Mehr Sportarten, mehr nationale Titel, mehr Fernseh-Präsenz und damit auch mehr Konkurrentinnen und Konkurrenten für die Titel Sportlerin, Sportler und Mannschaft des Jahres auf einen Schlag und am gleichen Ort gibt es kaum zu bestaunen. Und damit auch gebührend zu feiern. Bei den sogenannten „Berliner Finals“ bis einschließlich Sonntag dieser Woche werden die Titelträgerinnen und Titelträger in 14 verschiedenen Sportarten gesucht. Eine unglaubliche Vielfalt, die den vielen bekannten Mono-Championaten in dieser Ansammlung den Rang abläuft. Die Bundeshauptstadt an der Spree wird damit – wie schon 2019 – einmal mehr zur Sport-Hauptstadt.
Randsportarten wie Bogenscheißen, Speed-Kanu-Polo oder Trampolinturnen werden ebenso ihre große Bühne finden - wie die olympische Kernsport Nr. 1, die Leichtathletik. Wie das Schwimmen oder auch das zirzensisch anmutende Geräteturnen. Womit keiner der an dieser Stelle nicht erwähnten Athletinnen oder Athleten einer anderen Spezies herabgewürdigt werden soll. Sie alle sorgen miteinander dafür, dass „janz Berlin eene Wolke“ ist. Und wer nicht dabei sein kann, wenn die Wahl des Schauplatzes zur Qual wird, der kann sich übers Öffentlich-rechtliche Fernsehen oder via Livestreams über den PC informieren.
Die Sportredaktionen von ARD und ZDF präsentieren ein „gemischtes Doppel“ und berichten ab Donnerstagnachmittag permanent von den Vor-, Zwischen- und Endausscheidungen mit deutschen Top-Athletinnen und Athleten. Für manche, wie etwa die Leichtathletinnen und Leichtathleten, ist es nur der letzte Formtest vor der anschließenden EM in München. Für andere dagegen der ultimative Saison-Höhepunkt, auf den sie sich in vielen mühevollen Trainingsstunden vorbereitet haben. Oft mit Entbehrungen und viel Freizeit und auch mangels Sponsoren mit eigenem finanziellen Einsatz.

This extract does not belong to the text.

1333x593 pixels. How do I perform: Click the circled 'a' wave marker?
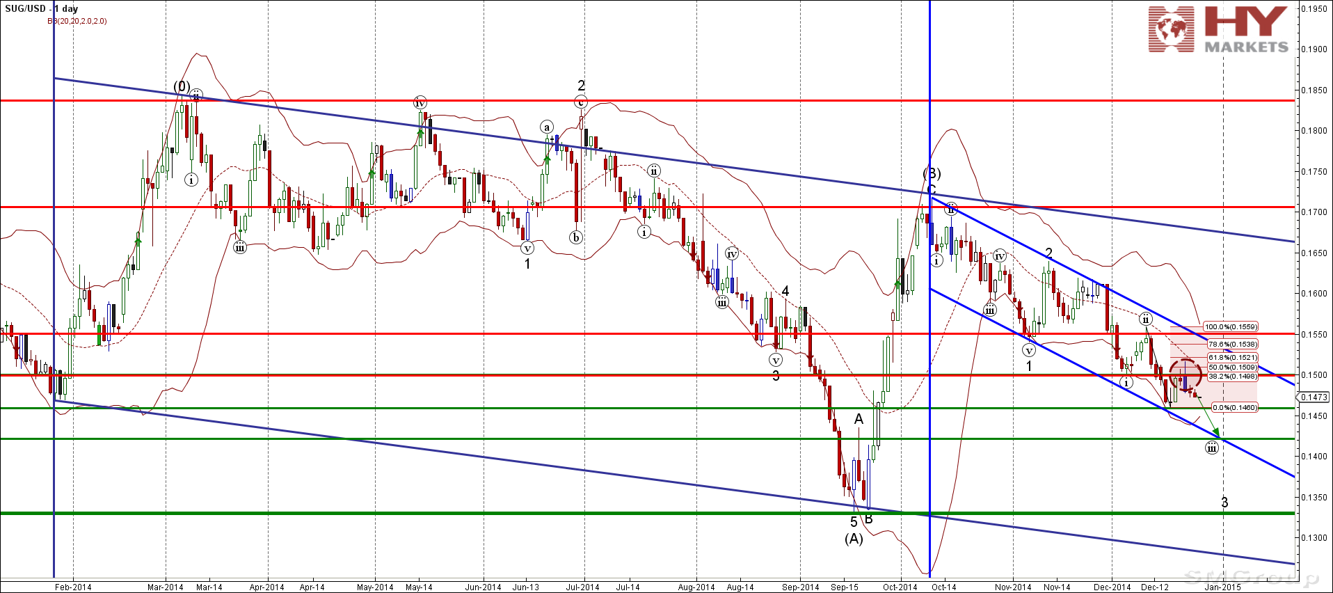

Das alles, das Unterschiedliche und gleichzeitig doch Verbindende, macht den Reiz dieses „nationalen Bundesjugendsportfestes“ aus. Kein Titel als „Die Finals“ hätte besser für den Catwalk der Disziplinen stehen können. Und deswegen lohnen sich auch der virtuelle Gang durch die Kanäle der „Öffis“ und der Blick auf die mobilen Endgeräte. Denn viele von den dort Gezeigten wird man am 18. Dezember beim Baden-Badener „Sportler des Jahres“ wiedersehen. Der 76. Umfrage unter den deutschen Sportjournalisten und Sportjournalistinnen.